Qualsiasi codifica aggiuntiva specificata per l'uso sotto questo profilo (o altri) può anche essere assegnata a nomi registrati come sottotipi MIME presso l'Internet Assigned Numbers Authority (IANA). Questo registro fornisce un mezzo per garantire che i nomi assegnati alle codifiche aggiuntive siano mantenuti unici. L'RFC 3555 specifica le informazioni richieste per la registrazione delle codifiche RTP.
Oltre ad assegnare nomi alle codifiche, questo profilo assegna anche numeri di tipo di payload RTP statici ad alcune di esse. Tuttavia, lo spazio dei numeri di tipo di payload è relativamente piccolo e non può ospitare assegnazioni per tutte le codifiche esistenti e future. Durante le prime fasi dello sviluppo RTP, era necessario utilizzare tipi di payload assegnati staticamente perché nessun altro meccanismo era stato specificato per legare le codifiche ai tipi di payload. Si prevedeva che mezzi non RTP oltre lo scopo di questo memo (come servizi di directory o protocolli di invito) sarebbero stati specificati per stabilire una mappatura dinamica tra un tipo di payload e una codifica. Ora, i meccanismi per definire le associazioni di tipo di payload dinamico sono stati specificati nel Session Description Protocol (SDP) e in altri protocolli come la raccomandazione ITU-T H.323/H.245. Questi meccanismi associano il nome registrato del formato di codifica/payload, insieme a qualsiasi parametro aggiuntivo richiesto, come il tasso di clock del timestamp RTP e il numero di canali, a un numero di tipo di payload. Questa associazione è efficace solo per la durata della sessione RTP in cui viene effettuata l'associazione del tipo di payload dinamico. Questa associazione si applica solo alla sessione RTP per la quale è fatta, quindi i numeri possono essere riutilizzati per diverse codifiche in diverse sessioni in modo da evitare la limitazione dello spazio dei numeri.

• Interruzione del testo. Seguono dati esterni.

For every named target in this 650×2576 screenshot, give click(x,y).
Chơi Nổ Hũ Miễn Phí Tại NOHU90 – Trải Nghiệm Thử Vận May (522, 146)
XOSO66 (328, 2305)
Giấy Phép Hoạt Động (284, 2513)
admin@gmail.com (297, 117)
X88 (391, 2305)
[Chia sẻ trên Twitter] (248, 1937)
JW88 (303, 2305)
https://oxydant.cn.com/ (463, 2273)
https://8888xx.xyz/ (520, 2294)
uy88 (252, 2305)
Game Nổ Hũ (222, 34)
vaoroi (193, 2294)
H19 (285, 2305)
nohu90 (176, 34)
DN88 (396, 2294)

Questo profilo riserva i numeri di tipo di payload nell'intervallo 96-127 esclusivamente per l'assegnazione dinamica. Le applicazioni DOVREBBERO utilizzare prima i valori in questo intervallo per i tipi di payload dinamici. Quelle applicazioni che devono definire più di 32 tipi di payload dinamici POSSONO legare codici inferiori a 96, nel qual caso è RACCOMANDATO che vengano utilizzati prima i numeri di tipo di payload non assegnati. Tuttavia, i tipi di payload assegnati staticamente sono associazioni predefinite e POSSONO essere legati dinamicamente a nuove codifiche se necessario. Ridefinire i tipi di payload inferiori a 96 può causare un funzionamento errato se si tenta di unirsi a una sessione senza ottenere informazioni sulla descrizione della sessione che definiscono i tipi di payload dinamici.

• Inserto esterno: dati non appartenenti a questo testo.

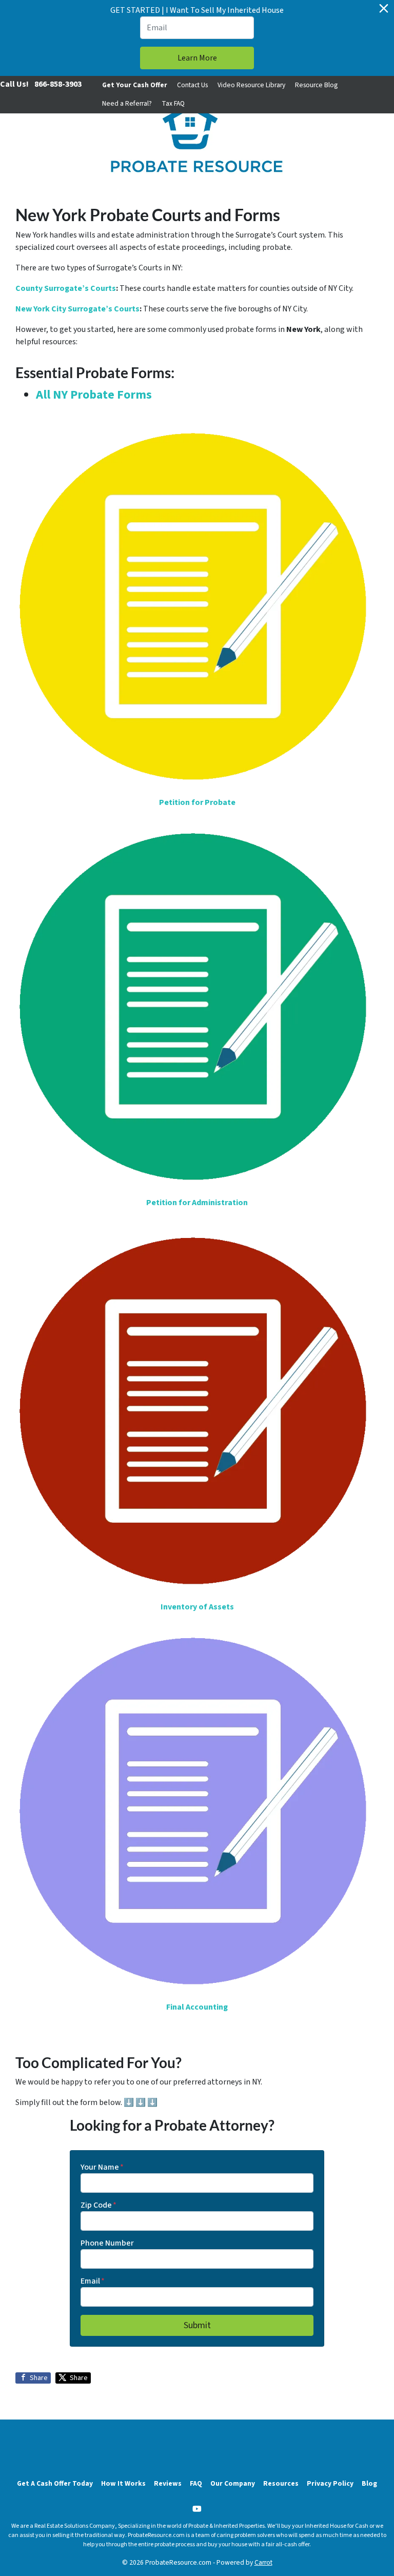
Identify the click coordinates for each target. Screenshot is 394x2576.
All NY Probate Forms (94, 395)
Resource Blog (316, 85)
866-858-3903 (58, 84)
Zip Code (98, 2205)
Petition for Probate (197, 802)
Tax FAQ (173, 103)
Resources (281, 2483)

I tipi di payload dinamici NON DOVREBBERO essere utilizzati senza un meccanismo ben definito per indicare la mappatura. I sistemi che prevedono di interoperare con altri operanti sotto questo profilo NON DOVREBBERO effettuare le proprie assegnazioni di codifiche proprietarie a particolari tipi di payload fissi.
Questa specifica stabilisce la politica che nessun tipo di payload statico aggiuntivo sarà assegnato oltre a quelli definiti in questo documento. Stabilire questa politica evita il problema di cercare di creare un insieme di criteri per accettare assegnazioni statiche e incoraggia l'implementazione e la distribuzione dei meccanismi di tipo di payload dinamico.
L'insieme finale delle assegnazioni di tipo di payload statico è fornito nelle Tabelle 4 e 5.